▶ **Exercise prompt**:
Retype every line from the one containing "Click the gear icon in the dialog header" through the last line of the records below, both included; leave out the pictures.

(Source data)
•••

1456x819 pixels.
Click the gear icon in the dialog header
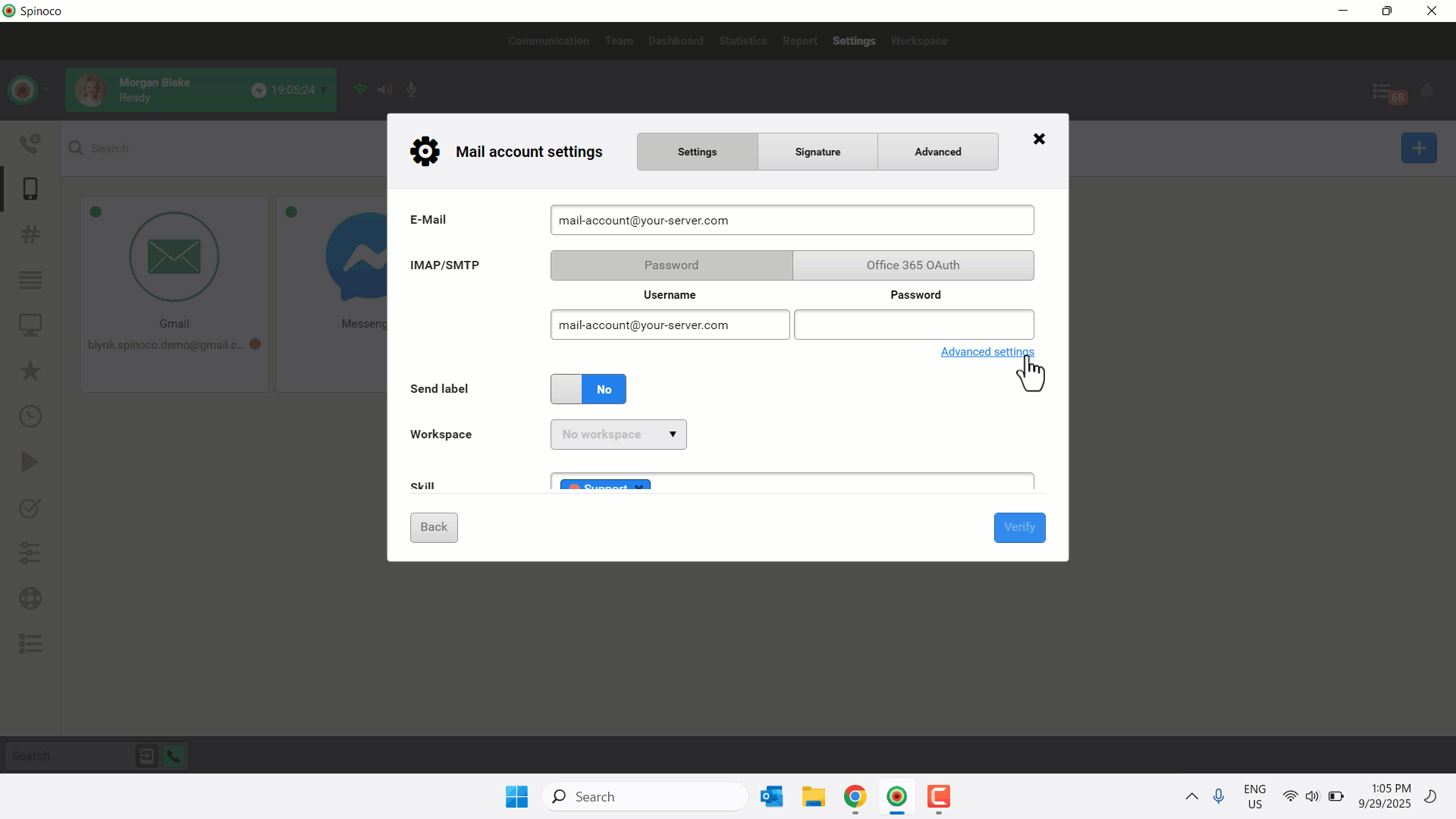click(x=425, y=152)
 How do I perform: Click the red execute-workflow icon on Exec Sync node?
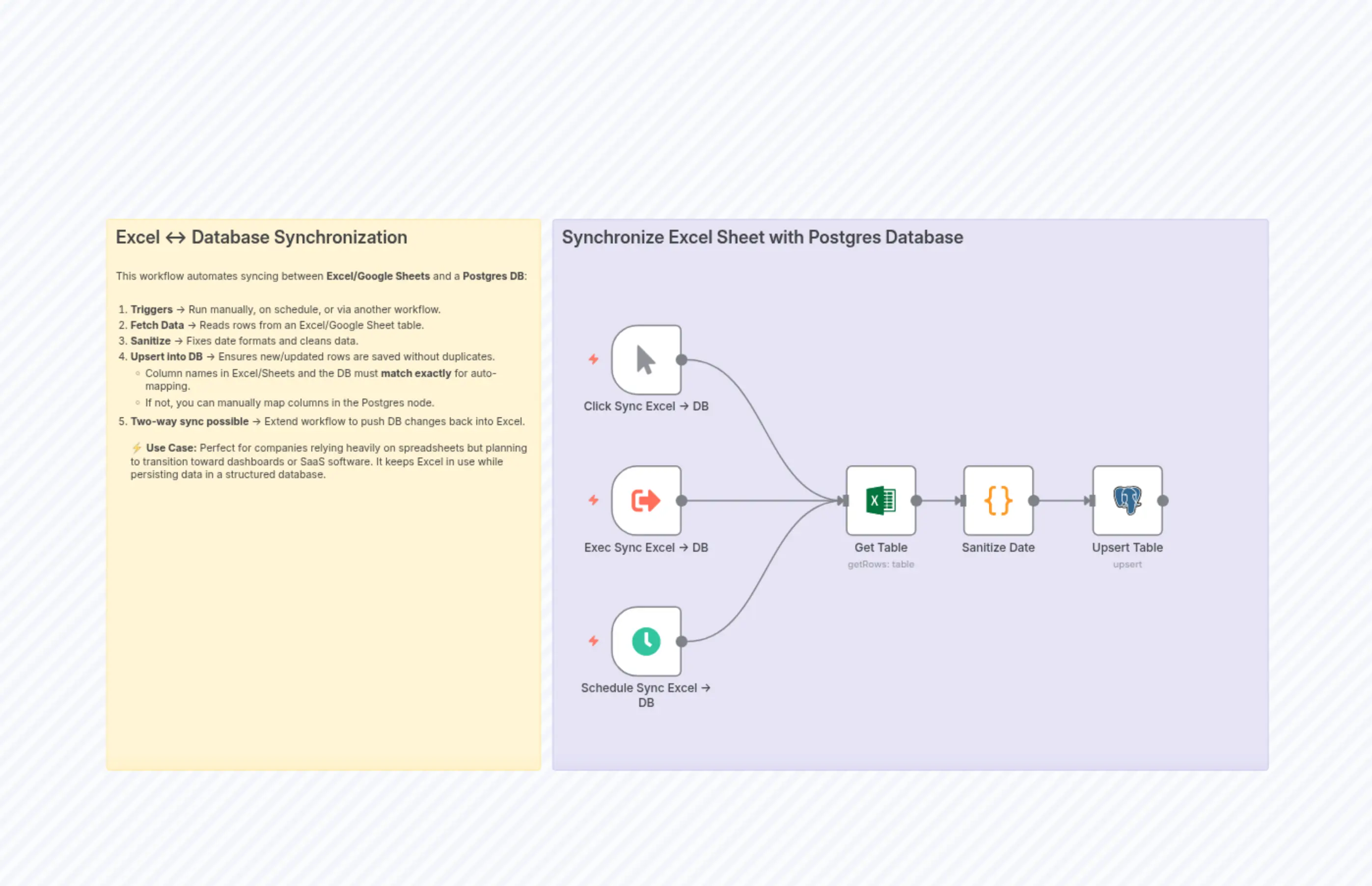click(646, 501)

•••

▶ **Answer to the exercise**:
Click the gear icon in the dialog header
click(x=425, y=152)
 How do I perform: Click the red execute-workflow icon on Exec Sync node?
click(646, 501)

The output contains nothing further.